**** Available data ****
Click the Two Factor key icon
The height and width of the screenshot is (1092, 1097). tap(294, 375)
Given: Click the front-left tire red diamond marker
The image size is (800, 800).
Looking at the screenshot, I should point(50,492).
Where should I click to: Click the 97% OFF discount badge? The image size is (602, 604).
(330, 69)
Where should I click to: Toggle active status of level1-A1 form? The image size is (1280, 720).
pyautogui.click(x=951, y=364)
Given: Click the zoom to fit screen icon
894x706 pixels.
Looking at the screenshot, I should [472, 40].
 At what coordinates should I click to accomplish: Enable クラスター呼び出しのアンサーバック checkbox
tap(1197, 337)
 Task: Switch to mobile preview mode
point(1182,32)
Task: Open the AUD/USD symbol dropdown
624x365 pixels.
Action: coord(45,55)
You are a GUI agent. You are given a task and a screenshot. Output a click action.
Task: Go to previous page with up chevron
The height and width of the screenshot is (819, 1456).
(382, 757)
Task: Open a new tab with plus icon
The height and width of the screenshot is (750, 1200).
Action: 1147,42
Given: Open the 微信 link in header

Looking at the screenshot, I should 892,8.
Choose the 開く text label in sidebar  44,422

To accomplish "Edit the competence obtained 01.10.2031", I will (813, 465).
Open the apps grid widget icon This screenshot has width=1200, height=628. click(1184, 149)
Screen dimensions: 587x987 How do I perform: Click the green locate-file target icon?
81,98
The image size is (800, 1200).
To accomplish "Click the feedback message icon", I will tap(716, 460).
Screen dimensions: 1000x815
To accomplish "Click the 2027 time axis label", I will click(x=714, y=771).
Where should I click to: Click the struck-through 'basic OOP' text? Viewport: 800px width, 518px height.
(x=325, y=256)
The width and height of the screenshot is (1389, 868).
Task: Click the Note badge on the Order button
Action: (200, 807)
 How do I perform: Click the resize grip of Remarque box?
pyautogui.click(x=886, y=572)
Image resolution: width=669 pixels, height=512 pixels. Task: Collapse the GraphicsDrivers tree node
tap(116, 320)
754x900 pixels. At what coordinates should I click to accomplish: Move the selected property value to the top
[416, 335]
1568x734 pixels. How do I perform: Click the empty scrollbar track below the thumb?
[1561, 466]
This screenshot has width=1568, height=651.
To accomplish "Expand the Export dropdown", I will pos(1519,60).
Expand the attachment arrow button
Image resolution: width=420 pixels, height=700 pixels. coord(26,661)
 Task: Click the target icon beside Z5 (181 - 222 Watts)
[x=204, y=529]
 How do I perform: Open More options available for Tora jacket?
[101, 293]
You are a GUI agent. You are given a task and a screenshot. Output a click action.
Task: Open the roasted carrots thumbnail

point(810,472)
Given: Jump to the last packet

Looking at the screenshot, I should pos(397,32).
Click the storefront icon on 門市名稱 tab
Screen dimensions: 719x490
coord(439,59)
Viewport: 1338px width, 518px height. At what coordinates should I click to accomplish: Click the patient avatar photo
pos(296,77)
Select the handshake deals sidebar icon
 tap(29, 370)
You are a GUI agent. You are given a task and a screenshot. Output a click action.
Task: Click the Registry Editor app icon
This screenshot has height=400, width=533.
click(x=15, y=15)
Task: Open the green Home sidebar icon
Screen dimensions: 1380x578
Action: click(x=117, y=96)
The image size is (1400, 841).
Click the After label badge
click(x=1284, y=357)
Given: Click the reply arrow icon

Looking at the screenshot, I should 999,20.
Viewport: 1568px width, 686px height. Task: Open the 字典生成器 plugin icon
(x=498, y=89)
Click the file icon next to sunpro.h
****
- _Assignment_: Copy each line of the entries exactly.

- _Response for this exercise_:
Click the Two Factor key icon
The height and width of the screenshot is (1092, 1097). tap(294, 375)
Given: Click the front-left tire red diamond marker
The image size is (800, 800).
Looking at the screenshot, I should point(50,492).
Where should I click to: Click the 97% OFF discount badge? The image size is (602, 604).
(330, 69)
Where should I click to: Toggle active status of level1-A1 form? The image size is (1280, 720).
pyautogui.click(x=951, y=364)
Given: Click the zoom to fit screen icon
894x706 pixels.
Looking at the screenshot, I should [472, 40].
 At what coordinates should I click to accomplish: Enable クラスター呼び出しのアンサーバック checkbox
tap(1197, 337)
 Task: Switch to mobile preview mode
point(1182,32)
Task: Open the AUD/USD symbol dropdown
624x365 pixels.
Action: coord(45,55)
You are a GUI agent. You are given a task and a screenshot. Output a click action.
Task: Go to previous page with up chevron
The height and width of the screenshot is (819, 1456).
(382, 757)
Task: Open a new tab with plus icon
The height and width of the screenshot is (750, 1200).
Action: 1147,42
Given: Open the 微信 link in header

Looking at the screenshot, I should 892,8.
Choose the 開く text label in sidebar  44,422

To accomplish "Edit the competence obtained 01.10.2031", I will (813, 465).
Open the apps grid widget icon This screenshot has width=1200, height=628. click(1184, 149)
Screen dimensions: 587x987 How do I perform: Click the green locate-file target icon?
81,98
The image size is (800, 1200).
To accomplish "Click the feedback message icon", I will tap(716, 460).
Screen dimensions: 1000x815
To accomplish "Click the 2027 time axis label", I will click(x=714, y=771).
Where should I click to: Click the struck-through 'basic OOP' text? Viewport: 800px width, 518px height.
(x=325, y=256)
The width and height of the screenshot is (1389, 868).
Task: Click the Note badge on the Order button
Action: (200, 807)
 How do I perform: Click the resize grip of Remarque box?
pyautogui.click(x=886, y=572)
Image resolution: width=669 pixels, height=512 pixels. Task: Collapse the GraphicsDrivers tree node
tap(116, 320)
754x900 pixels. At what coordinates should I click to accomplish: Move the selected property value to the top
[416, 335]
1568x734 pixels. How do I perform: Click the empty scrollbar track below the thumb?
[1561, 466]
This screenshot has width=1568, height=651.
To accomplish "Expand the Export dropdown", I will pos(1519,60).
Expand the attachment arrow button
Image resolution: width=420 pixels, height=700 pixels. coord(26,661)
 Task: Click the target icon beside Z5 (181 - 222 Watts)
[x=204, y=529]
 How do I perform: Open More options available for Tora jacket?
[101, 293]
You are a GUI agent. You are given a task and a screenshot. Output a click action.
Task: Open the roasted carrots thumbnail

point(810,472)
Given: Jump to the last packet

Looking at the screenshot, I should pos(397,32).
Click the storefront icon on 門市名稱 tab
Screen dimensions: 719x490
coord(439,59)
Viewport: 1338px width, 518px height. At what coordinates should I click to accomplish: Click the patient avatar photo
pos(296,77)
Select the handshake deals sidebar icon
 tap(29, 370)
You are a GUI agent. You are given a task and a screenshot. Output a click action.
Task: Click the Registry Editor app icon
This screenshot has height=400, width=533.
click(x=15, y=15)
Task: Open the green Home sidebar icon
Screen dimensions: 1380x578
Action: click(x=117, y=96)
The image size is (1400, 841).
Click the After label badge
click(x=1284, y=357)
Given: Click the reply arrow icon

Looking at the screenshot, I should 999,20.
Viewport: 1568px width, 686px height. Task: Open the 字典生成器 plugin icon
(x=498, y=89)
Click the file icon next to sunpro.h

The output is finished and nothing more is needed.